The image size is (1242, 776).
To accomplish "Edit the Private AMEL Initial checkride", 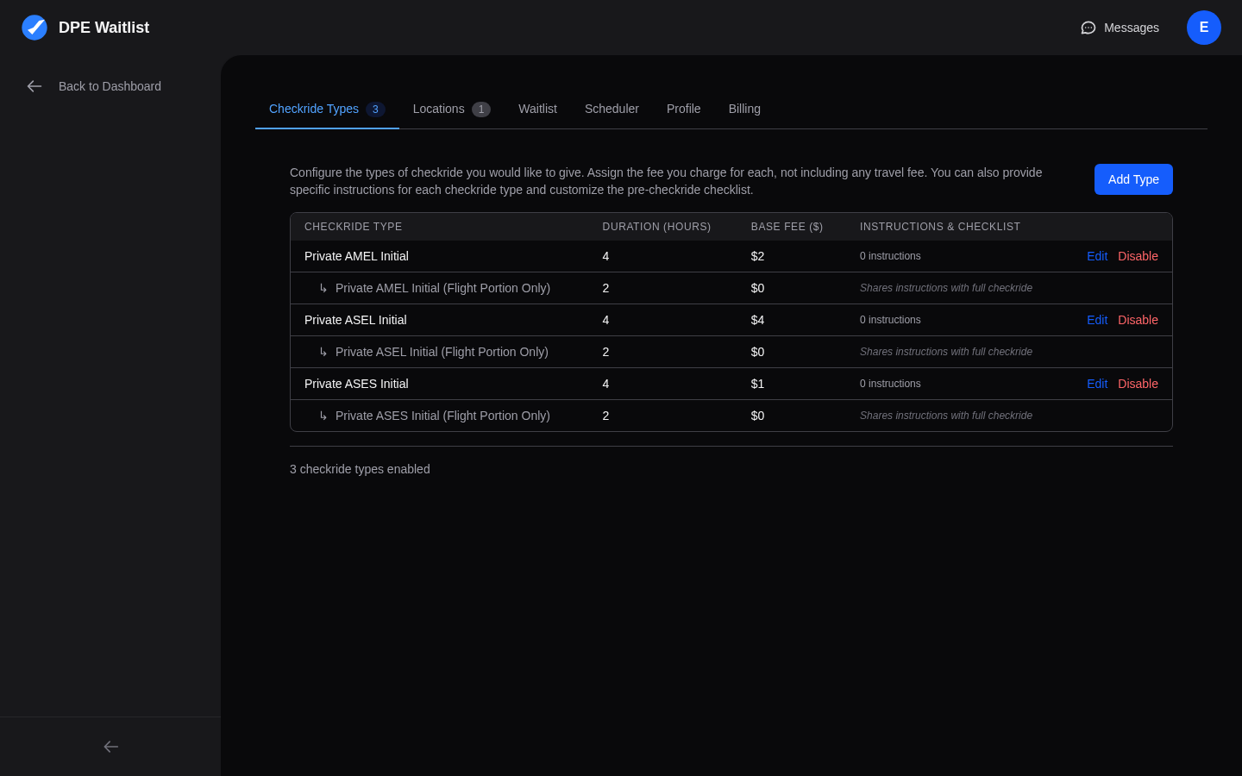I will click(x=1097, y=256).
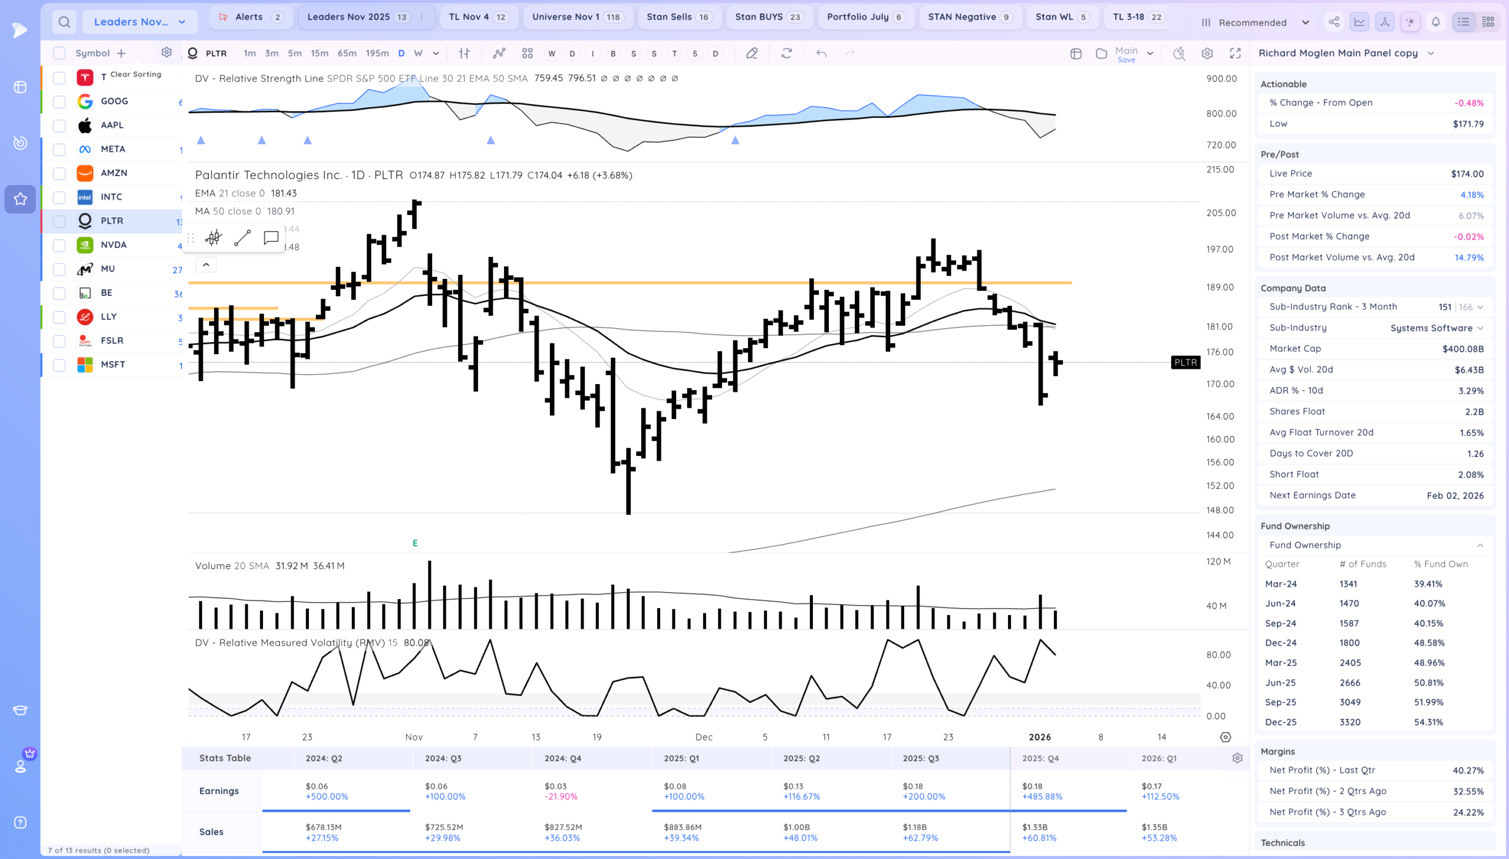1509x859 pixels.
Task: Check the NVDA row checkbox
Action: 59,245
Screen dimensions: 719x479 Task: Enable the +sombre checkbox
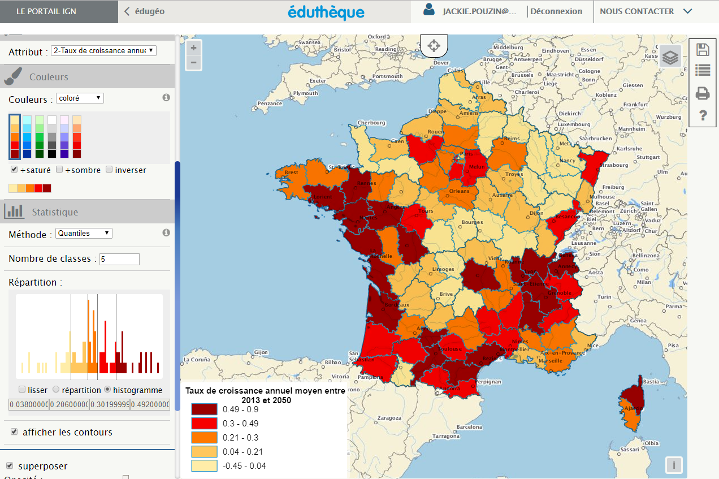[x=59, y=170]
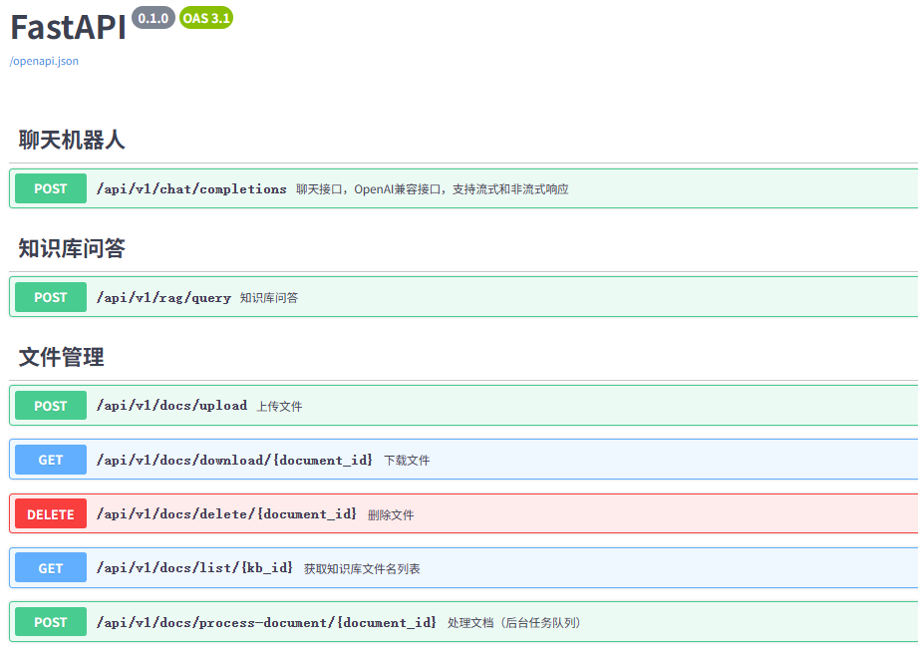The width and height of the screenshot is (918, 652).
Task: Click the POST badge for docs/upload
Action: (x=51, y=406)
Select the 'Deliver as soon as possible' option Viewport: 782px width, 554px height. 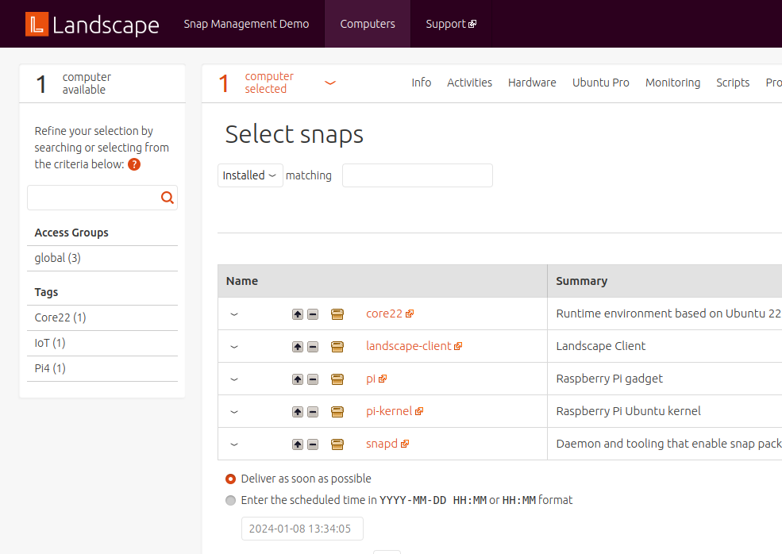(x=229, y=479)
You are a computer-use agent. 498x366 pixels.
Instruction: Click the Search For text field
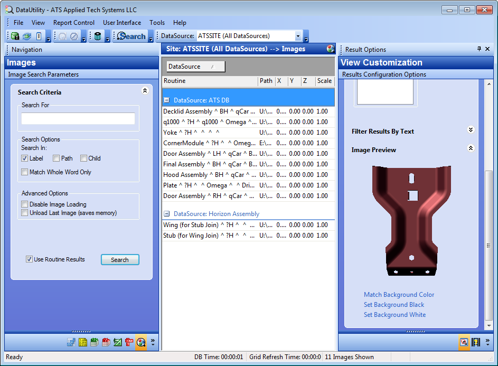tap(78, 119)
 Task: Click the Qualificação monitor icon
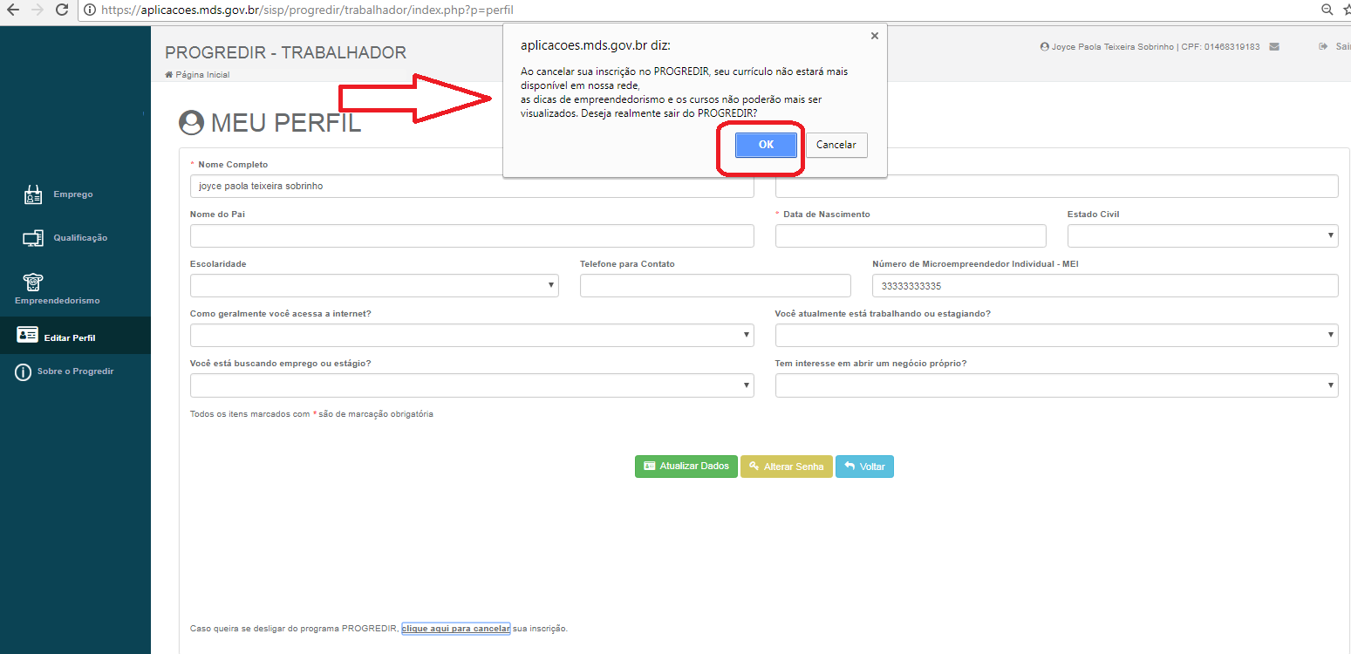[33, 238]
■ ■ ■
YOUR TASK:
Only one thing is required: an exact printout of the lines from the line containing "Instruction: Click the Search For text field" through the last line of the records, pictures excluded.

WRITTEN RESPONSE:
Instruction: Click the Search For text field
tap(78, 119)
 Task: Click the Qualificação monitor icon
[33, 238]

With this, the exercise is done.